First, OPs often ask for advice or help on very complicated or difficult issues without a lot of information. Why we should feel able to trust complete strangers with something so personal is another matter, but it can happen that the OP subsequently adds further information which can cast a different aspect on the original problem.
So members ask questions, make suggestions and, frequently make judgements based on what they have read.
Some go to considerable length, often giving the benefit of personal or professional experience so it can be reassuring to know that OP has read that.
At the end of the day, nobody is forced to do anything, but there are times when it seems that the OPs have moved on, may not want further discussion of their issue or indeed that there has been a resolution of the problem.
If the latter, then there is no point in further consideration of the issue by members joining in later.
It can be a way if saying “Thank you for your input/problem solved/gone away/going to do my own thing whatever “ but the bottom line is that he or she may not want us going on and on about it.
Is that unreasonable?
There is of course the other sort of OP (not this one) where something quite contentious or shocking (or even banal) is posted and then we hear no more which can leave one wondering was this just to stimulate discussion? Just a bit of fun? (The onesie/plimsoll/school uniform/GD not allowed to go to the loo in school/ type of thread)
Just expressing opinion, not worried, Bluegal merely an observation.

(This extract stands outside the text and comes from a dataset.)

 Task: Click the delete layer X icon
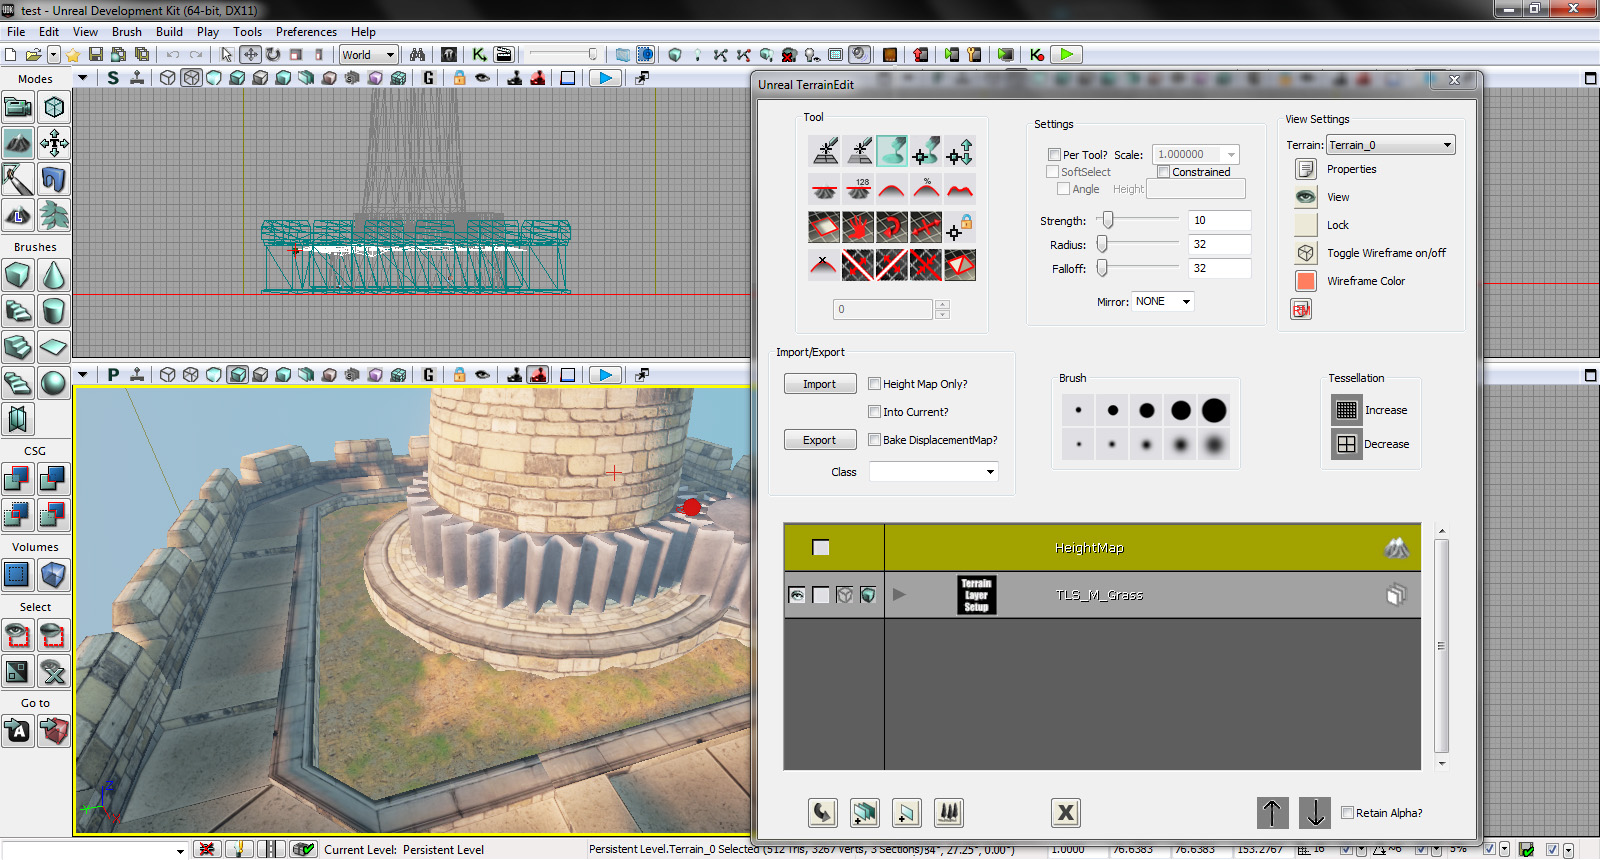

icanhandthemback Thu 28-Jun-18 10:18:41

ReadyMeals, good post. smile

ReadyMeals Thu 28-Jun-18 10:06:36

I know what you mean, but on the other hand, I feel as if it's like saying "Well you asked our advice, now the due payment is that you give up your privacy and time and tell us how it all works out" which while satisfying to our curiosity is somehow not in the spirit of supporting and comforting. Also, a lot of people by the time they have felt desperate enough to reveal a problem here, are possibly not in an emotional place that allows them to think about the needs of the other thread participants.

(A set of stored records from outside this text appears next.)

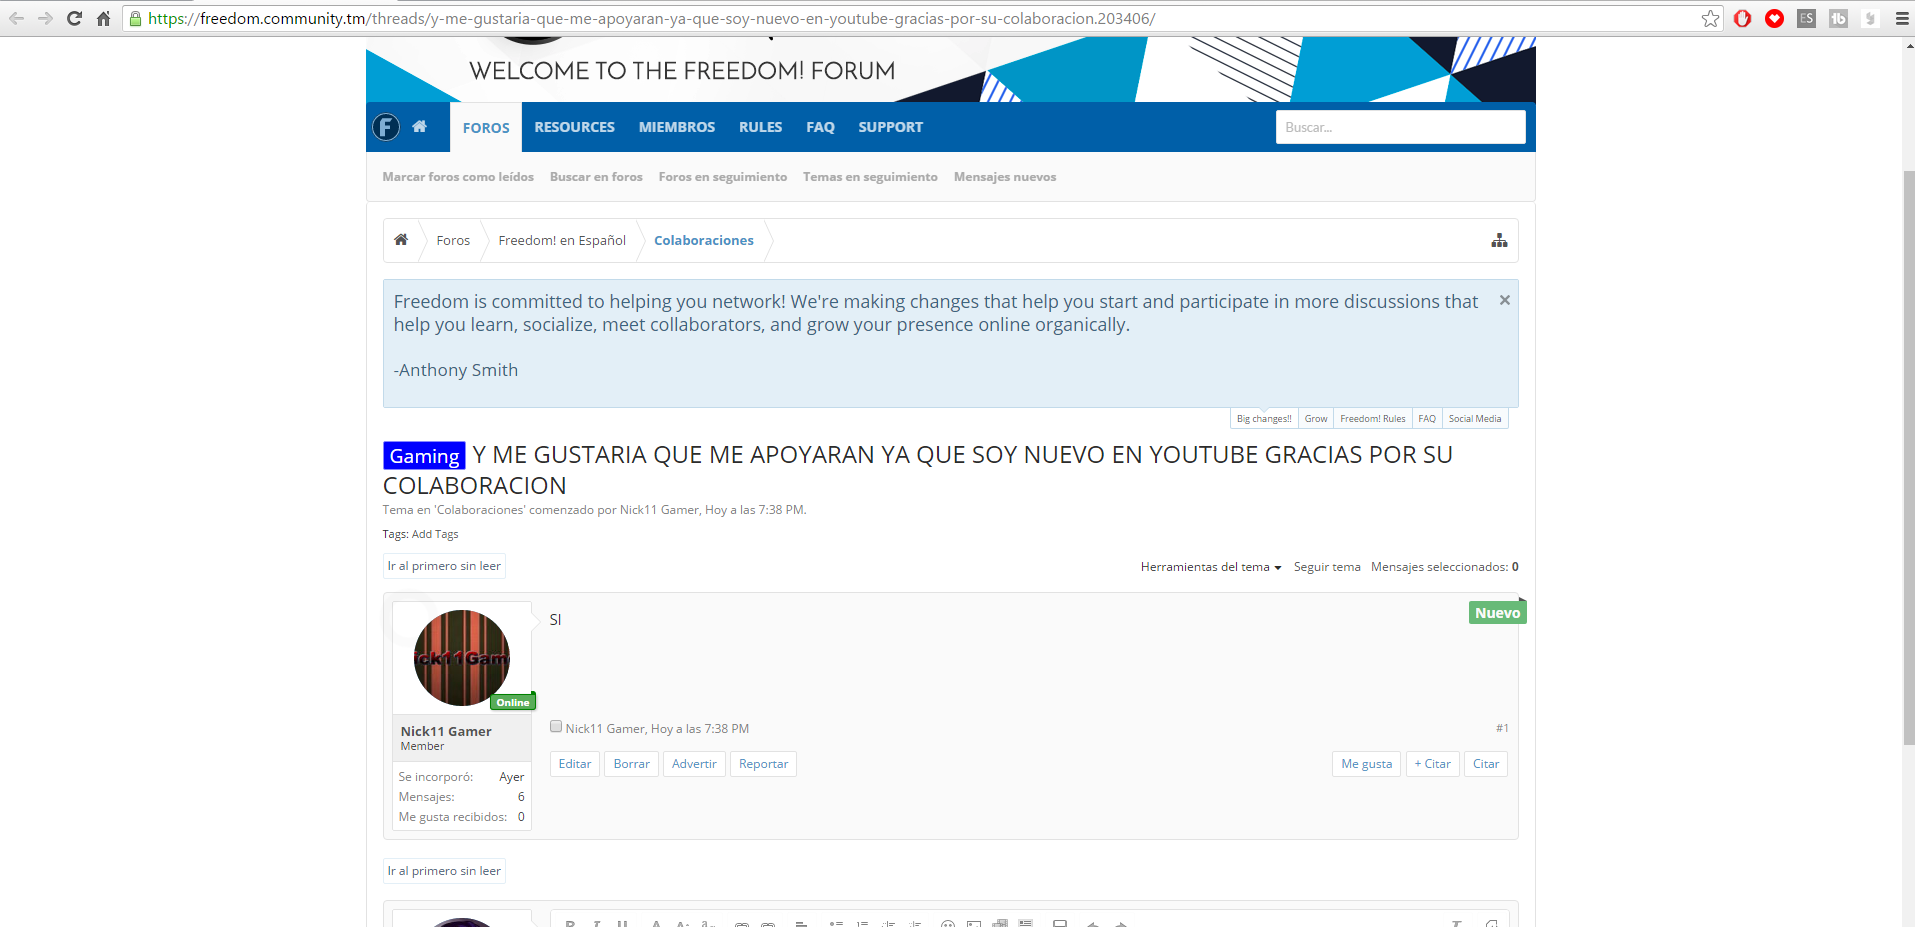Click the red Opera extension icon

pyautogui.click(x=1742, y=18)
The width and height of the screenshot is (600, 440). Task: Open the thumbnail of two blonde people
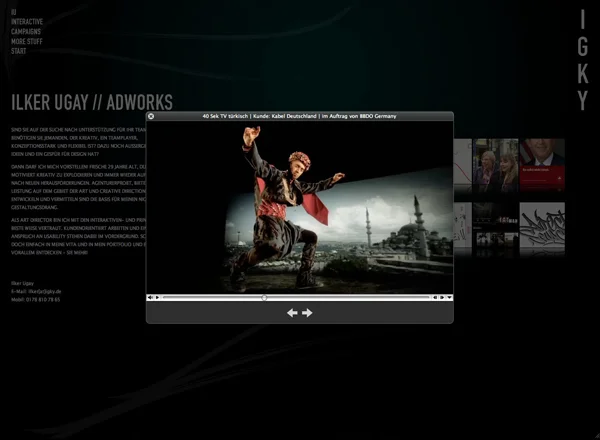click(x=496, y=165)
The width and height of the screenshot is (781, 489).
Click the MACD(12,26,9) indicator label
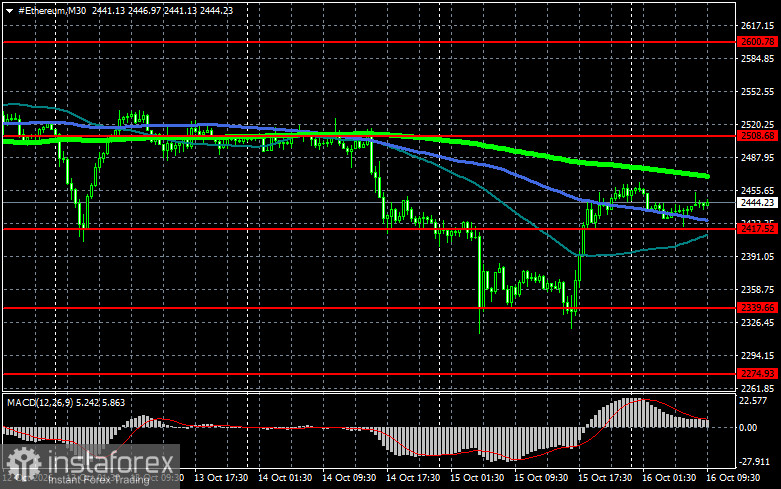[x=37, y=402]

Brismum Thu 28-Jun-18 09:12:57

Glad to see that budds8 has responded and things are ok ish! I too get frustrated when updates don’t happen and agree with willa45 and MawBroon that it is a courtesy we can expect (and usually get) although I appreciate that people’s circumstances can differ!

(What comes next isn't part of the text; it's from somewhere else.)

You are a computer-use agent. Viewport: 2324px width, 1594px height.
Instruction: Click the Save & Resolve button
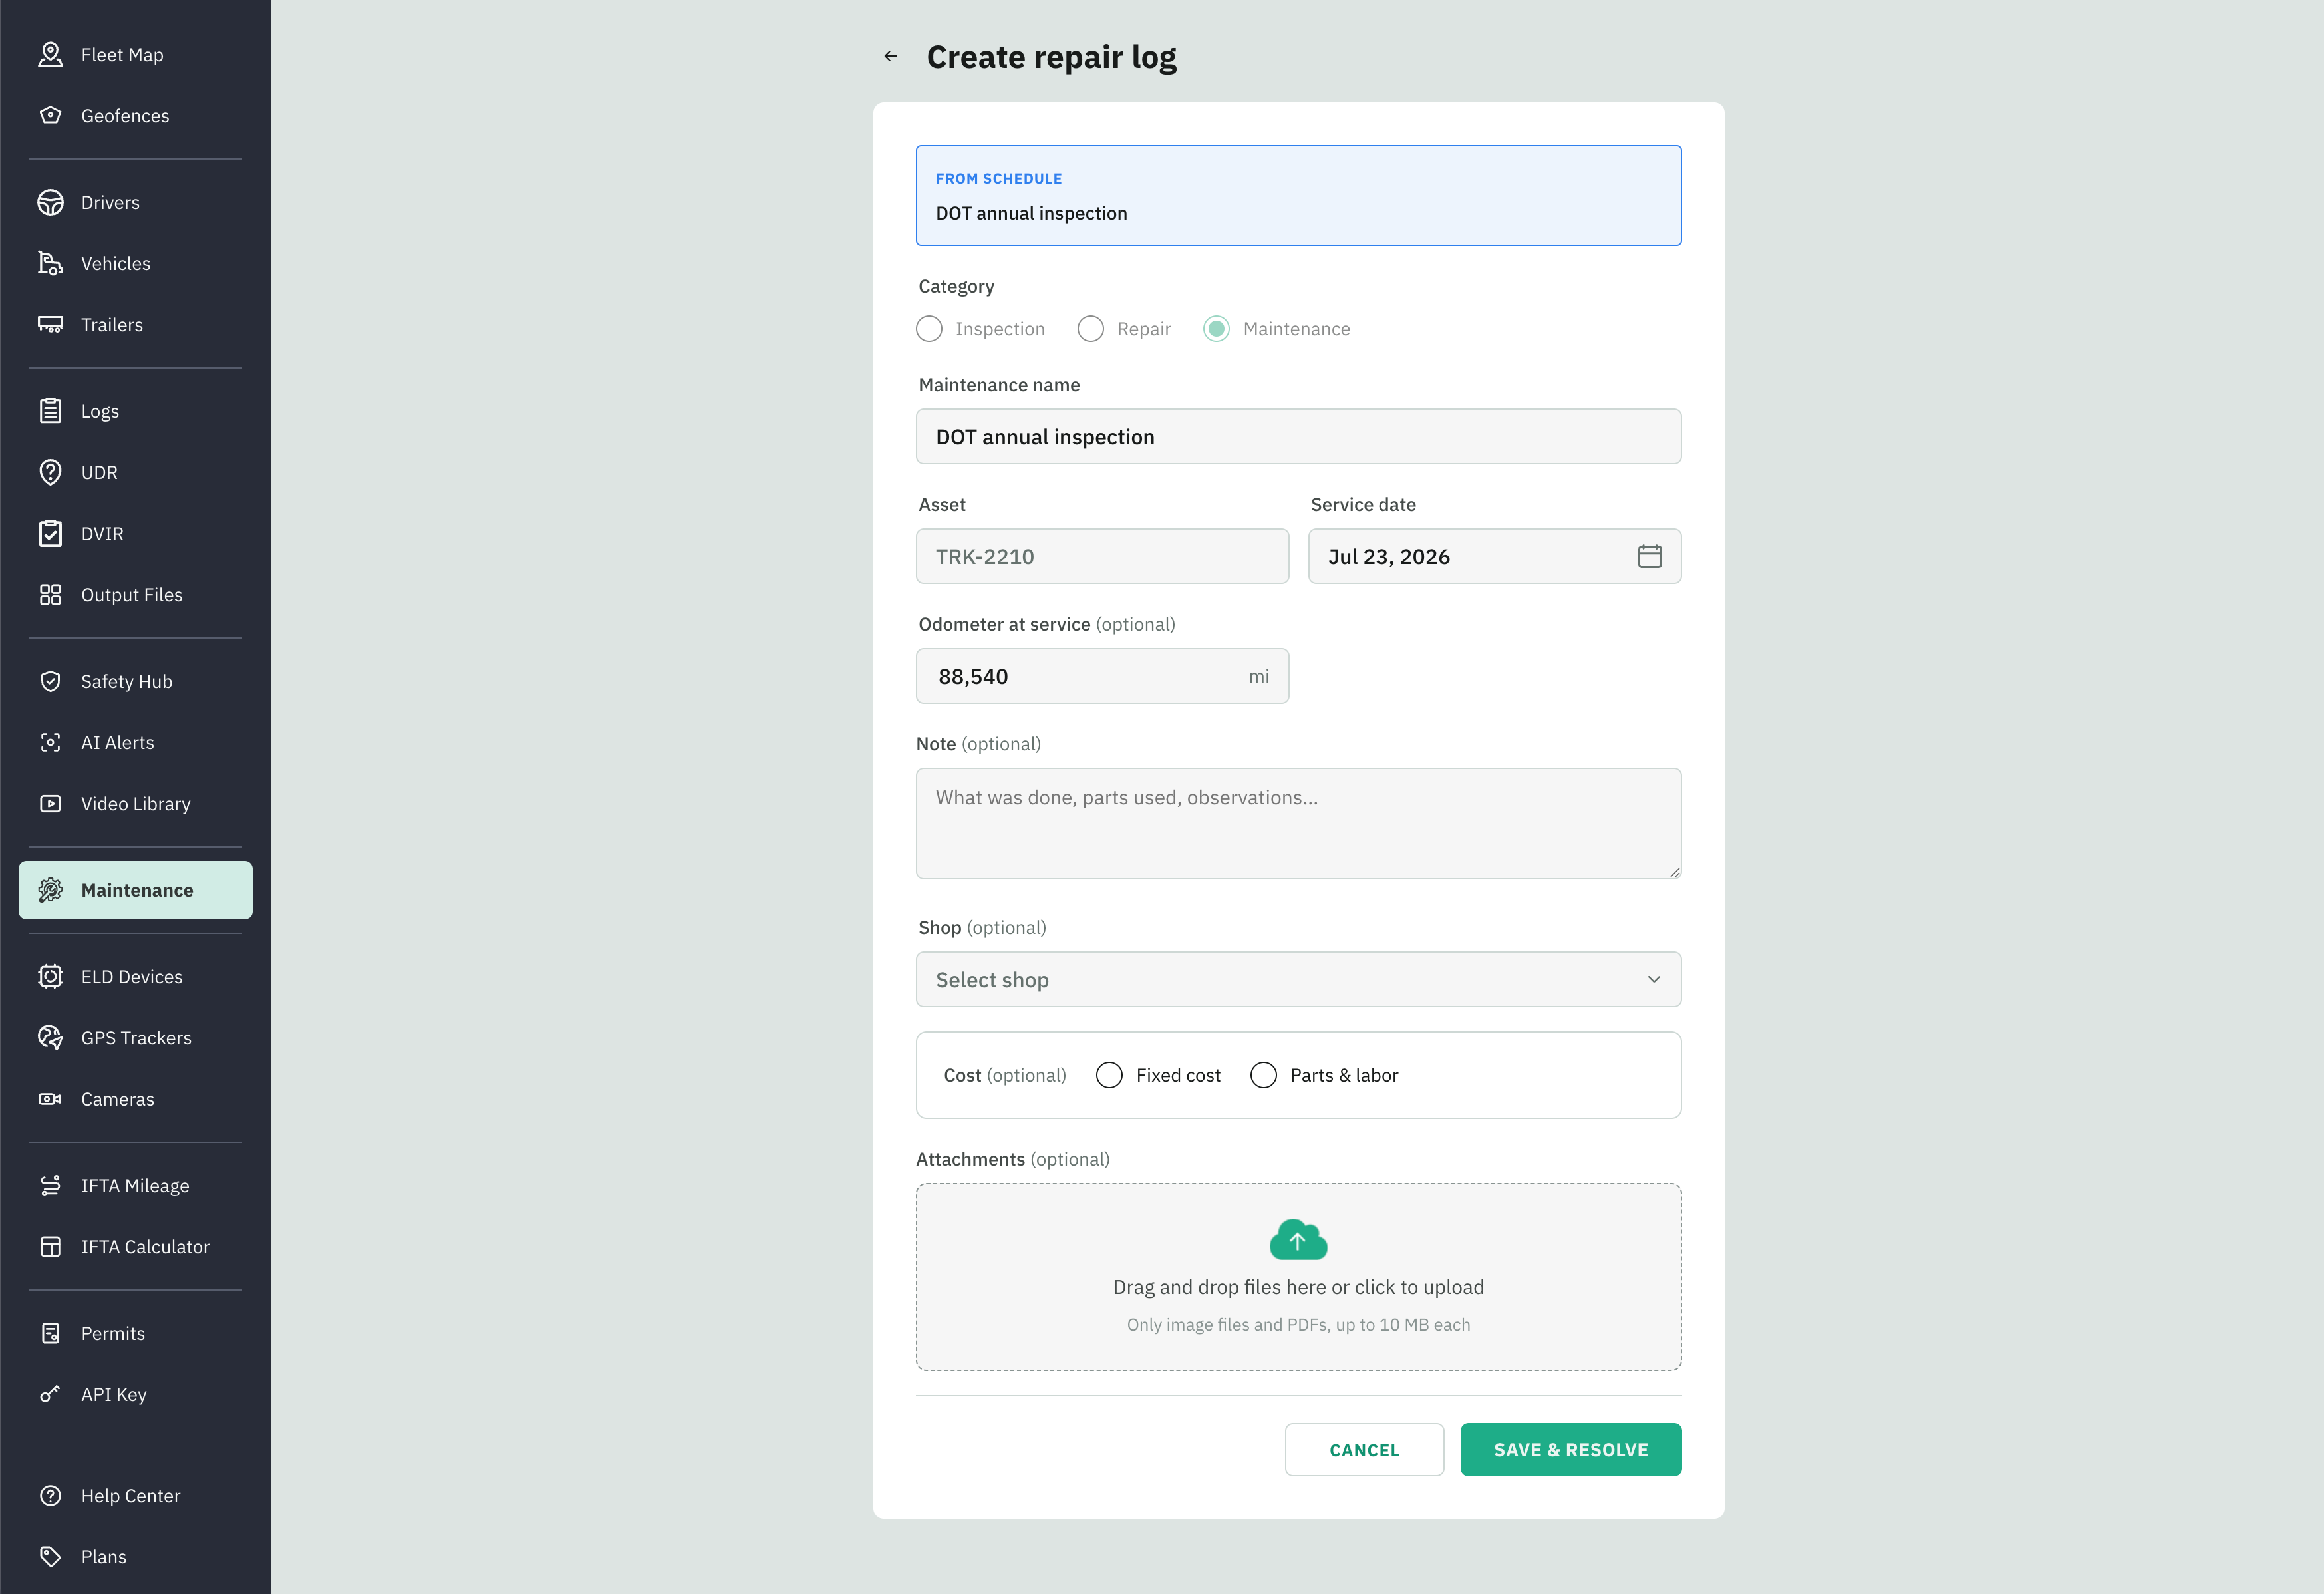1570,1449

Barmeyoldbat Thu 28-Jun-18 08:57:25

if there is anyone else going through a similar rough patch maybe the advice given here will help them. I must admit I now a bit confused about just how bad things are with Budd

willa45 Wed 27-Jun-18 22:53:46

Goodness... A step back and deep breath please! My post was to remind (OPs only) to acknowledge the generous advice of others by responding (at some point in their thread) out of consideration. For some reason my words seem to have had the opposite effect even though they were written in good faith and no offense intended.

PS... I concurred with Mawbrooms comments because I too take issue with (OP) posters who pour their hearts out, and after everyone rushes in to help, and we never hear again.

ReadyMeals Wed 27-Jun-18 22:45:11

Well you're still maintaining a friendship with your relatives, and I guess DH can stay home and fester. His loss, your nice day out.

budds8 Wed 27-Jun-18 22:43:46

Should say I never thought to discuss this with my dh as we both have some money of our own and he spends his as he likes too.

budds8 Wed 27-Jun-18 22:41:08

Thank you all for your posts and advice. Sorry to not replying earlier but have been a bit unwell. I am seeing gd tomorrow for lunch so that is nice. One reason I went guarantor was that gd had been married for 8 months and her dh went off with someone else and she was having a hard time. Just wanted to give her something nice in her life.